“Isolated Soul” evokes a deep emotional state of nostalgia and profound melancholy, known as “saudade.” The term translates as the longing for something that is absent, or someone who one loves. The word was invented by the four million African peoplewho were captured and forced into slavery, the very same who today shape the Afro-Brazilian community. This constant feeling of saudade is actually a poetic way to describe missing one’s homeland. It is the very same engine that kept their people alive for so many centuries, during sadness and torture. The feeling was so strong, it marked the identity of a complete generation. It has been transmitted almost as if it were genetic, generation after generation, into the present day.
During the era of the Atlantic slave trade, in the year 1800, Brazil imported more African slaves than any other country in the world. By comparison, the United States received about 3.5% of the total number of slaves brought from West Africa. In Brazil, the slaves who escaped built communities called Quilombos, some of which exist even today. Most of them retain cultural elements of the African homeland of their residents. These communities are among the poorest in Brazil. Some people have had difficulty securing legal titles to land that they and their enslaved African ancestors traditionally inhabited, due to powerful agricultural business and government interests.
Though slavery in Brazil has been abolished since 1888, their descendants kept their spiritual traditions alive in their segregation, tying communities together with the unique bond of shared memory. The slaves worshiped their African ancestors in ceremonies that were violently persecuted by the evangelizing Portuguese, who considered it black magic. Portuguese missionaries believed that if they converted enslaved Africans into Christianity, they would be more submissive. As a consequence, much of the religion practiced by these former slaves survived, through its practice in secret and the adaptation of ancestral African religions with Christianity.The conversion was only superficial, and they managed to keep their religion alive.

* **Excerpted records**:
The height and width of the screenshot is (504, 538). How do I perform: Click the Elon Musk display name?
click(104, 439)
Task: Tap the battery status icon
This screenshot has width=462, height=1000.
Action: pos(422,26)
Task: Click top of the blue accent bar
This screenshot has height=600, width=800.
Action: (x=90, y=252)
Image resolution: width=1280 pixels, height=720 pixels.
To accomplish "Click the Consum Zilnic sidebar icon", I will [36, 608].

...

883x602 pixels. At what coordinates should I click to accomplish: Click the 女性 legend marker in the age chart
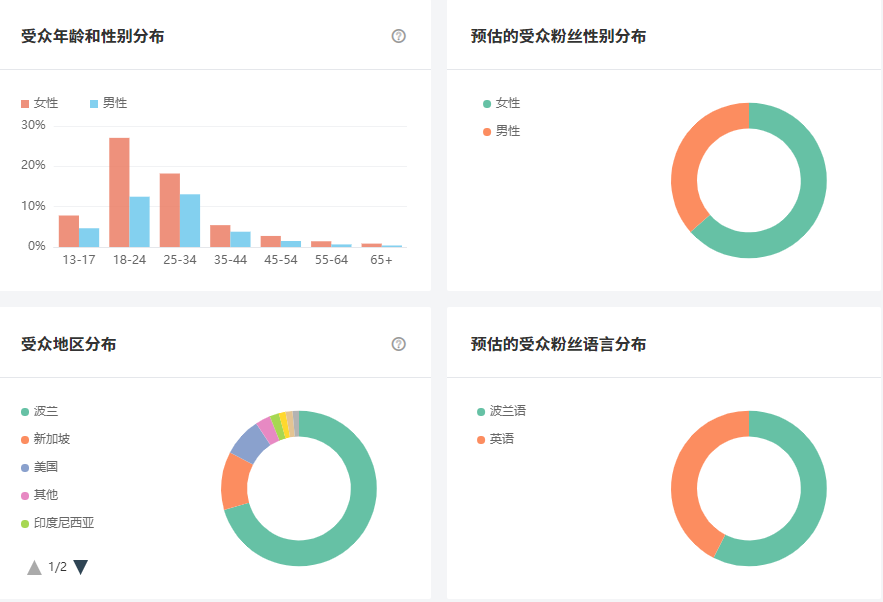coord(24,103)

* **Problems to solve**:
1. Rewrite the paragraph of the passage on saudade that begins "During the era of the Atlantic slave trade" as a short list, keeping its main facts.
2. For each statement, say whether it agrees with the passage on saudade, and quote the words from the passage that decide it: (a) Slavery in Brazil was abolished in 1888. (b) In 1800 the United States imported more African slaves than Brazil. (c) Quilombos are among the wealthiest communities in Brazil.

* **Results of the exercise**:
1.
- In 1800, during the Atlantic slave trade, Brazil imported more African slaves than any other country.
- The United States received about 3.5% of all slaves brought from West Africa.
- Escaped slaves in Brazil built communities called Quilombos. Some still exist, and most keep cultural elements of their residents' African homeland.
- These communities are among the poorest in Brazil.
- Because of powerful agricultural business and government interests, some residents have struggled to secure legal titles to land that they and their enslaved ancestors traditionally inhabited.

2.
(a) Yes: "Though slavery in Brazil has been abolished since 1888"
(b) No: "Brazil imported more African slaves than any other country in the world"
(c) No: "These communities are among the poorest in Brazil."